Und welcher Fall war für Sie am interessantesten?
Psychiatrisch war es Franz Fuchs (Anm. d. Red.: der österreichische Terrorist und Bombenattentäter hat zwischen 1993 und 1997 vier Tote und 15 Schwerverletzte auf dem Gewissen). Er war ein gekränktes Genie.

Ihm wurde auch ein IQ von 139 attestiert. Wie drangen Sie zu ihm durch?
Durch Glück und Zufall. Ein Psychiater kann nicht in andere Menschen hineinblicken, obwohl man das immer meint. Er hat Erfahrung. So wie ein Mechaniker beim Auto hört, was nicht stimmt.

Und wie haben Sie es geschafft?
Er wollte sich von mir auch nicht untersuchen lassen. Ich sagte ihm, ich sei die ganze Nacht durchgefahren. Er fragte mich, von wo ich käme, und stellte mir dann die Frage: Wann war die Schlacht meines Heimatorts Frastanz gegen die Schweizer? Zufällig hing gegenüber meines Hauses ein Plakat der 500-Jahr-Gedenkfeier, da stand: 20. April 1497, Schlacht bei Frastanz. Ich antwortete wie aus der Pistole geschossen.

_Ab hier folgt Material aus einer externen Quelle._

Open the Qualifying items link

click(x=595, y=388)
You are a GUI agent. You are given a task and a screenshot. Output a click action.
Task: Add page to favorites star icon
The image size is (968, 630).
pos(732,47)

Er liess sich dann auf ein Gespräch ein.

Gibt es jemanden, den Sie gerne begutachtet hätten?
Adolf Hitler. Das klingt etwas grössenwahnsinnig.

Einen, der lebt?
Ich würde gerne Donald Trump analysieren. Es ist interessant und erschreckend, dass plötzlich sehr viele narzisstische Menschen gewählt werden. Ich würde gerne einmal Menschen beurteilen, die offiziell keine Verbrecher sind, aber folgenschwere Entscheidungen für die Menschheit treffen.

Sie müssen entscheiden, ob von einer Person eine Gefahr ausgeht.
Zukunftsprognosen sind das Schwierigste. Aber sie werden von uns Psychiatern verlangt. Wenn man ehrlich ist, kann man das gar nicht – kein Mensch kann in die Zukunft blicken. Man kann dem Gericht nur Wahrscheinlichkeiten geben.

Der Druck muss ein Horror sein.
Ich bin ein absoluter Fan von der Idee, dass nicht nur ein Mensch die Prognose stellt, sondern eine Kommission. In der Schweiz ist das übrigens in manchen Kantonen der Fall. Ich kenne die Allergie gegen «Kommissionitis». Aber Leute aus dem Strafvollzug, der Bewährungshilfe, der Kriminologie und der Psychiatrie würden zu einem viel sichereren Ergebnis kommen, und der Druck auf einen einzelnen Gutachter wäre nicht so hoch. Psychiater sind auch Menschen mit Ängsten, und im Zweifel wählen sie den sicheren Weg. Heute haben wir Situationen, dass in unseren Ländern – auch in der Schweiz – 50 Prozent von allen, die sicherungsverwahrt sind, gar nicht gefährlich sind.